Commenters instead placed the annual costs of compliance at between $800 and $6,000, much higher than the “very conservative approach,” said commenters, to ELD costs taken by FMCSA in its proposed rule.
And to commenters’ points, FMCSA says it took steps in the final version of the ELD mandate to lower costs of compliance, chief among those measures nixing the requirement that the systems have telematics functionality. That means compliant devices will not need to have cellular service.
That lowers the cost of compliance in two ways: Lowering the initial price tag of compliant devices and removing the effective requirement to pay for a monthly subscription fee.
FMCSA’s 2014 proposal required such connectivity as a means for roadside inspectors to check drivers’ logs and ELD data.

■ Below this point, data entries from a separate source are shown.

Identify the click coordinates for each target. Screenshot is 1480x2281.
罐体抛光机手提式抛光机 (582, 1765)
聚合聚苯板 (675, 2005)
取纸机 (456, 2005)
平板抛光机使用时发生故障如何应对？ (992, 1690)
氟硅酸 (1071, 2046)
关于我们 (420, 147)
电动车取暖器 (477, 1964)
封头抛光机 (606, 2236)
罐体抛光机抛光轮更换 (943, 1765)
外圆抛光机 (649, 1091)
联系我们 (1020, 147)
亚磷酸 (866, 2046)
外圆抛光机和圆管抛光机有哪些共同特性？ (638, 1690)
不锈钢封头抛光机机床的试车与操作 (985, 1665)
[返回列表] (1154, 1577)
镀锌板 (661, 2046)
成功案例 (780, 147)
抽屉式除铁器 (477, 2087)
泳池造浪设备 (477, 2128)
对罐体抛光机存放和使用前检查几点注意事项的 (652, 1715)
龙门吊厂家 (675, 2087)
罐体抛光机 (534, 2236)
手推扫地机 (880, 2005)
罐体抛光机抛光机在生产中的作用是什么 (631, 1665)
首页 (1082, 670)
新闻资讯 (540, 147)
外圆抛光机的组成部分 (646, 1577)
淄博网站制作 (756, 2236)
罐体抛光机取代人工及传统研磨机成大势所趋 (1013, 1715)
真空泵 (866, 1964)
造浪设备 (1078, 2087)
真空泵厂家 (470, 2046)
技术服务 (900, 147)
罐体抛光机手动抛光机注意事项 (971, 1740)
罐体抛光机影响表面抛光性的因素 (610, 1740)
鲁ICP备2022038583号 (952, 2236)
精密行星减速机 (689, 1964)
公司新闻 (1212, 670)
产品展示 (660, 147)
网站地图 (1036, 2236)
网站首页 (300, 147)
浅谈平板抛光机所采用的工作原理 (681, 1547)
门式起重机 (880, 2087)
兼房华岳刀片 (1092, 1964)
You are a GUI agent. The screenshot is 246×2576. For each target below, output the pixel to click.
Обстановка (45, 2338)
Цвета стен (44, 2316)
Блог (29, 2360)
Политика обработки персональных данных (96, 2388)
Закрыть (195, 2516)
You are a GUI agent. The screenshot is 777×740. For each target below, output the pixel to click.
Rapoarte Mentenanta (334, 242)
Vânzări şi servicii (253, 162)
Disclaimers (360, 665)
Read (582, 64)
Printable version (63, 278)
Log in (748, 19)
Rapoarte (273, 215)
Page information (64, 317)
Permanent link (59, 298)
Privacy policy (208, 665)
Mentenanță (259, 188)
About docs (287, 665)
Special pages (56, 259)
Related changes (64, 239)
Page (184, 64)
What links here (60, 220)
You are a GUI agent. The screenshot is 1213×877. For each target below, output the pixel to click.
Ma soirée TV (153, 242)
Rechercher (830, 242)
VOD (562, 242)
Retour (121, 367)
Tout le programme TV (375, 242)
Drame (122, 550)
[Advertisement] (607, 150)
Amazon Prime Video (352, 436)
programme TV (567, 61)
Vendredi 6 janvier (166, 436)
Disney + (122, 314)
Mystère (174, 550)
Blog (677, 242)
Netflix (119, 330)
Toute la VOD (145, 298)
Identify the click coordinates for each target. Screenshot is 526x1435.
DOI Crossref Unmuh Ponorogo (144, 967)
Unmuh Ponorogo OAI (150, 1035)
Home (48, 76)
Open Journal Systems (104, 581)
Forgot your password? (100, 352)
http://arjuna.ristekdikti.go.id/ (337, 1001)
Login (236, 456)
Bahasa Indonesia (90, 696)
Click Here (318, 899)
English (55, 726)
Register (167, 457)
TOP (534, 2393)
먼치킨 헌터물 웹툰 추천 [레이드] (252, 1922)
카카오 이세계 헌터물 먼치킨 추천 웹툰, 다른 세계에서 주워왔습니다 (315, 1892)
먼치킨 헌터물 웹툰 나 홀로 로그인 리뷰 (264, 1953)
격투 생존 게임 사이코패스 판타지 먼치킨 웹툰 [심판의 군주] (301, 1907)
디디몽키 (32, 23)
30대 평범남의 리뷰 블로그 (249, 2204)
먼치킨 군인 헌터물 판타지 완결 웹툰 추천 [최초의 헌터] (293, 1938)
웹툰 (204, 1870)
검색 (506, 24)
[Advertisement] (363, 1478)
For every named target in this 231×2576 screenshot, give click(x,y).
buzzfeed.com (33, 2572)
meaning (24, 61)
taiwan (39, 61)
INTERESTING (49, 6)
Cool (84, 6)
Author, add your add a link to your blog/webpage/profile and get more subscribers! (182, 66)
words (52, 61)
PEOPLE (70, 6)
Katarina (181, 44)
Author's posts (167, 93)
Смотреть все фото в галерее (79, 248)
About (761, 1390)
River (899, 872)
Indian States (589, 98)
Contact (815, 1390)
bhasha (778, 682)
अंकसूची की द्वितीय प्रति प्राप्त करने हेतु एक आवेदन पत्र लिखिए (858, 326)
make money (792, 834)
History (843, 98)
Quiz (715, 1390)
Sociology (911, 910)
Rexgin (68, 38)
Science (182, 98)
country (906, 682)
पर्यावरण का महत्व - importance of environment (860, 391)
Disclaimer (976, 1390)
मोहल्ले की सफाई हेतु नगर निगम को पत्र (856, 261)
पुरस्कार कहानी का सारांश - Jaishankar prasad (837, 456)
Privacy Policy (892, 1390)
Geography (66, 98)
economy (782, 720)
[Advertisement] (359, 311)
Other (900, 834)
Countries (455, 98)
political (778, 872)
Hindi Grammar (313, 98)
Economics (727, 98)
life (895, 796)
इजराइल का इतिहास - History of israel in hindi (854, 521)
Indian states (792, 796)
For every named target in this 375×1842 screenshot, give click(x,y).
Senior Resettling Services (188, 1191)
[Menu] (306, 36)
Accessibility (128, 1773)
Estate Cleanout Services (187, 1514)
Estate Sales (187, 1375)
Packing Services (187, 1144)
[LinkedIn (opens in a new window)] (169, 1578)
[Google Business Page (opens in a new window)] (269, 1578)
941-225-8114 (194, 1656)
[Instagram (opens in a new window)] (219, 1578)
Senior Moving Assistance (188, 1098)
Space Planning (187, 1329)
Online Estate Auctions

However, the final ELD rule allows for local connections, like Bluetooth and USB 2.0, at roadside.
Though that is a small win for small business truckers looking for simpler means of compliance, the agency did cast aside requests for small carriers, such as owner-operators, to be exempt from the ELD mandate.
Some commenters on the agency’s 2011 version of the rule said that because small businesses account for such a large percentage of the industry’s carriers, the agency would need a cost-benefit analysis specifically for small trucking companies to see if there was a disparate impact on such businesses before pushing the mandate on them.
FMCSA, however, disagrees, saying “it is not required…to provide an exception to its safety rules based solely on the fact that the businesses are small.”
“Safety requirements generally do not vary with the size of the fleet,” the agency wrote in response to the request. “And the ELD rulemaking should not deviate from that practice.”
Also, FMCSA said, the requirement is more applicable to drivers “rather than the fleet,” making fleet size a non-starter for exemptions to the mandate.